[MATERIAL FOR THIS TASK Boundary: Start]

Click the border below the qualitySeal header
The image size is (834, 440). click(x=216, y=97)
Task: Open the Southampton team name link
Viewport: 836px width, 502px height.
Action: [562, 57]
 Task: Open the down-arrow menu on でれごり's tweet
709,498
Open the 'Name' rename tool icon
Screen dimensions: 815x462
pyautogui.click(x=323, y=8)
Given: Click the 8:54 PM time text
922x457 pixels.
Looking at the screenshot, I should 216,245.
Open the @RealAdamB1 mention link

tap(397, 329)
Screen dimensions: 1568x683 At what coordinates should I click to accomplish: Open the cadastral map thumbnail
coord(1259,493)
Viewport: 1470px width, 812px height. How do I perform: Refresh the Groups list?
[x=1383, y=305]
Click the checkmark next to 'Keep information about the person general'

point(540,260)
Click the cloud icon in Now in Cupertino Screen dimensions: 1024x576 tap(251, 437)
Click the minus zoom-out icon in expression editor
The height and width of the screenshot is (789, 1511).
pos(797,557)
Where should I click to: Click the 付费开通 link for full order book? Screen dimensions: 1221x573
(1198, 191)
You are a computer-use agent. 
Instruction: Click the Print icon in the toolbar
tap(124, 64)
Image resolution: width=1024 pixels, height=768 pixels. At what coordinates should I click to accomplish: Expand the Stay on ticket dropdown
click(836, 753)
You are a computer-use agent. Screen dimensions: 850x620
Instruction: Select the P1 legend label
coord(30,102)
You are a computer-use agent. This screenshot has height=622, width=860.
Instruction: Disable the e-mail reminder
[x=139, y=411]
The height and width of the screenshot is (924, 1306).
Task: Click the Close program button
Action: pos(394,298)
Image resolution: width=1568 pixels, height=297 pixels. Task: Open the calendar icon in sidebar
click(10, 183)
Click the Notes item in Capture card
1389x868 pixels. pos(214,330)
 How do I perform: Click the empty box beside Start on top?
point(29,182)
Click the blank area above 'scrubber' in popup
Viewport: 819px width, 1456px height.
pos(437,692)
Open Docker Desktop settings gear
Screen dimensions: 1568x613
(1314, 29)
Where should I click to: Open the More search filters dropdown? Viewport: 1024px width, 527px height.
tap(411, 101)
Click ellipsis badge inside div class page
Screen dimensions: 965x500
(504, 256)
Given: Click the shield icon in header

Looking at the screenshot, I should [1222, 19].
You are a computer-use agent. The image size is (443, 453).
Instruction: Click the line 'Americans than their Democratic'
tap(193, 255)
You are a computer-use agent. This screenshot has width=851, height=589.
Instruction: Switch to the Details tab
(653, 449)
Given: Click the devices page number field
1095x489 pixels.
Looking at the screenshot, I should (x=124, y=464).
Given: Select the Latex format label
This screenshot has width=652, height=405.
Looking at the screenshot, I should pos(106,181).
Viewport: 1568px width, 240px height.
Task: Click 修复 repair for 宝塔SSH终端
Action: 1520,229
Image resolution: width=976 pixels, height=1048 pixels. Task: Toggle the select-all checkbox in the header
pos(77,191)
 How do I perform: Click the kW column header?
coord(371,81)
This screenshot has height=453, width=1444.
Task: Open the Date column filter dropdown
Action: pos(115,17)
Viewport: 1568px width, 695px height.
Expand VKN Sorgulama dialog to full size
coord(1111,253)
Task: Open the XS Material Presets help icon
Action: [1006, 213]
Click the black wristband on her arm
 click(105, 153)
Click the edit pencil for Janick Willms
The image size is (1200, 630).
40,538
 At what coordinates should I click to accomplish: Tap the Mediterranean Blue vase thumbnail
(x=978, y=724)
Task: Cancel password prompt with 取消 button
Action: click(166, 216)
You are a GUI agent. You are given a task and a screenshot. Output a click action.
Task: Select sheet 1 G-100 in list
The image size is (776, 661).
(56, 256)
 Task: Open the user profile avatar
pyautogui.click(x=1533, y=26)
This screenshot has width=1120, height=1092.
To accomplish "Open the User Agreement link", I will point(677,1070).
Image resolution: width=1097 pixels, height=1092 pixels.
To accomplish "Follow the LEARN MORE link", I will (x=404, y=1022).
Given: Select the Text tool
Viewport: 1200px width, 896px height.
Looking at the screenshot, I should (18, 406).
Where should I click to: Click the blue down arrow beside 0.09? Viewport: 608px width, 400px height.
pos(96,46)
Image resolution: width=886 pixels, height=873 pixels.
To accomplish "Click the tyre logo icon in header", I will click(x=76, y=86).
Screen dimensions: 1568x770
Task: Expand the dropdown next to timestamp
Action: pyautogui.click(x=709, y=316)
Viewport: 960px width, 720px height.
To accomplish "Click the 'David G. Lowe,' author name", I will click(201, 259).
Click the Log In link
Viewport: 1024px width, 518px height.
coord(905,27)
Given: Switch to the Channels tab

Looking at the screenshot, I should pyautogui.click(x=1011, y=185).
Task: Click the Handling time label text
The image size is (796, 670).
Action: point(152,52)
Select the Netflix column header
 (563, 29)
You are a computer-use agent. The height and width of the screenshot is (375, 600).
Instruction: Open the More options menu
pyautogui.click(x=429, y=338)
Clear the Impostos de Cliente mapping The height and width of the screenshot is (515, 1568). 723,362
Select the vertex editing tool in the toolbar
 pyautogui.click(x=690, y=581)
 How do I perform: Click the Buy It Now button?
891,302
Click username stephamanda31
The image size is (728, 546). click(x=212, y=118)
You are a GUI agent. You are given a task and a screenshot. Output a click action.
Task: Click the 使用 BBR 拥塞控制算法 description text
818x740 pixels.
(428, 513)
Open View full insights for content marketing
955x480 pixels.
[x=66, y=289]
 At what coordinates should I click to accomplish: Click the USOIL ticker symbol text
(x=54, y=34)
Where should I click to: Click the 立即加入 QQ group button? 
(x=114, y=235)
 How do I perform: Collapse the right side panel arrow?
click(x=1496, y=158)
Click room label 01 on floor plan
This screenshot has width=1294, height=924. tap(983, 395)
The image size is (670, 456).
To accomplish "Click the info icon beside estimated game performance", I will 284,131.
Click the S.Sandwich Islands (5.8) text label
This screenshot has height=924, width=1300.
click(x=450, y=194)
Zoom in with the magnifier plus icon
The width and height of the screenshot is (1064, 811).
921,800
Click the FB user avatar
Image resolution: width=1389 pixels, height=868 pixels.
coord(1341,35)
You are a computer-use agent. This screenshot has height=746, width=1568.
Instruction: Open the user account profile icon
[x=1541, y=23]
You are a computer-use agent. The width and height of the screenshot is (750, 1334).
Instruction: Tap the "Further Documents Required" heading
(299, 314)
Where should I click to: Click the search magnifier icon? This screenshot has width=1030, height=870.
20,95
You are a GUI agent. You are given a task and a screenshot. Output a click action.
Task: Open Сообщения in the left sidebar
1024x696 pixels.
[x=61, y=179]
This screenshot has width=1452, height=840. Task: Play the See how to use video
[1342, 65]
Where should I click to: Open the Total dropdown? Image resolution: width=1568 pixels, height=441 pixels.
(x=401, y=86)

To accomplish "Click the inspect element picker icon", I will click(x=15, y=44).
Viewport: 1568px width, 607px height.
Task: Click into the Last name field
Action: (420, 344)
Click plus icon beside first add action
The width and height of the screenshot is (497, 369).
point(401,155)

[MATERIAL FOR THIS TASK Boundary: End]

● DIRECTIONS FOR THIS TASK:
Exactly the lines above from the one with "How do I perform: Collapse" to the one with "The image size is (670, 456).", both included, are to be quoted; leave the rest out.

● RESPONSE FOR THIS EXERCISE:
 How do I perform: Collapse the right side panel arrow?
click(x=1496, y=158)
Click room label 01 on floor plan
This screenshot has width=1294, height=924. tap(983, 395)
The image size is (670, 456).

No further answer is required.